To these ears at least, that 1997 debut and 2000′s follow-up Broke rank amongst the finest, most complete and organic hybrids of the two composite styles; but however thrilling those albums were – and still are, to an extent – the dramatic backlash against all things ‘nu’ in the early noughties was not kind to the band. Attempts to change direction yielded, at best, mixed results and problems were compounded by an almost constantly changing line-up.

Now, vocalist Jared and bassist Mawk are the only original members still in place, with as many as six individuals having sat on the drumstool, and almost as many guitarists having come and gone. Although originally a six piece, the current incarnation sees – with the long-standing trend for pseudonyms still intact – Jaxon handling guitars on his own, and Trauma behind the kit. Long-term member DJ Product has presumably been replaced by a laptop.

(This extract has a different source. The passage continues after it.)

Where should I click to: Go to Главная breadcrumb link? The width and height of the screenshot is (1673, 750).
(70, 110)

By the time 2010′s Truth Rising was released, the band had descended into a frankly embarrassing caricature of themselves, half-baked in pretty much every sense you can imagine. Perhaps this is what prompted the longest gap between recording for the band, leaving it the best part of four years before Evolution.

In the interim, (hed)p.e. seem to have done a considerable amount of growing up and chilling out. Perhaps emboldened by the fact that rap-metal is not quite the dirty word it had become any more, Evolution does represent a certain degree of returning to their roots. Whilst there is still clearly a fire within them, and Jared in particular, it burns with a softer glow. The paranoiac ranting about the New World Order and other conspiracy related nonsense has at least taken a back seat, and the music is a lot less spiky, taking more soulful and dubby cues from the likes of Fishbone or Skindred.

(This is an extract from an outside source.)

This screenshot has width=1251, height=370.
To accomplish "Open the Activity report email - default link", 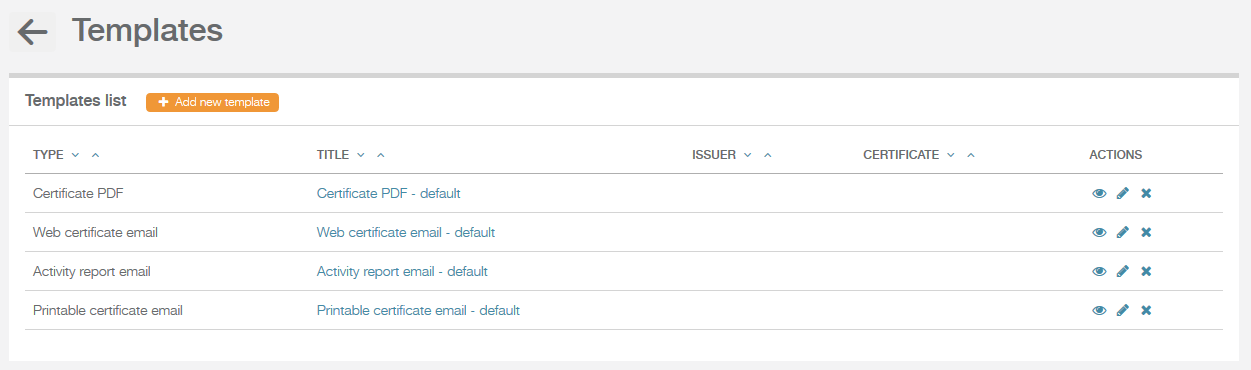I will (x=402, y=271).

This change of pace is a bit of a double-edged sword though, with some tracks feeling rather ponderous and ploddy. At least a couple of tracks – like “Jump The Fence” – would probably have benefited from a slightly higher BPM – but when it works, it does so surprisingly well. Evolution is without doubt the best album to come from the band in some considerable time, even if – brutally – they couldn’t have gotten much worse without becoming a total laughing stock.

Unusually, Evolution seems to get better as it progresses, with the later songs being more interesting than the earlier ones. “One More Body” is probably the highlight of the record, with a bass heavy riff that suits its pacing, and Jared’s rhyming skills placing him a cut above many MCs currently spitting verses over downtuned guitars.

But it is in the final quarter of the album that we really see some real evidence of Evolution, almost dispensing with the rock entirely and venturing in a remarkably credible fashion into languid reggae territory. The band seem to have really struck on something here, and these last tracks do go some way towards making up from the more lacklustre moments earlier on.

It’s taken (hed)p.e. longer than the entire careers of the majority of bands to do it, but with Evolution they finally seem to have grown up. Whilst the evolutionary process may not yet be complete, there are enough encouraging signs in the album to suggest that this could be the start of a whole new lease of life for a band that has, against all odds, refused to throw in the towel.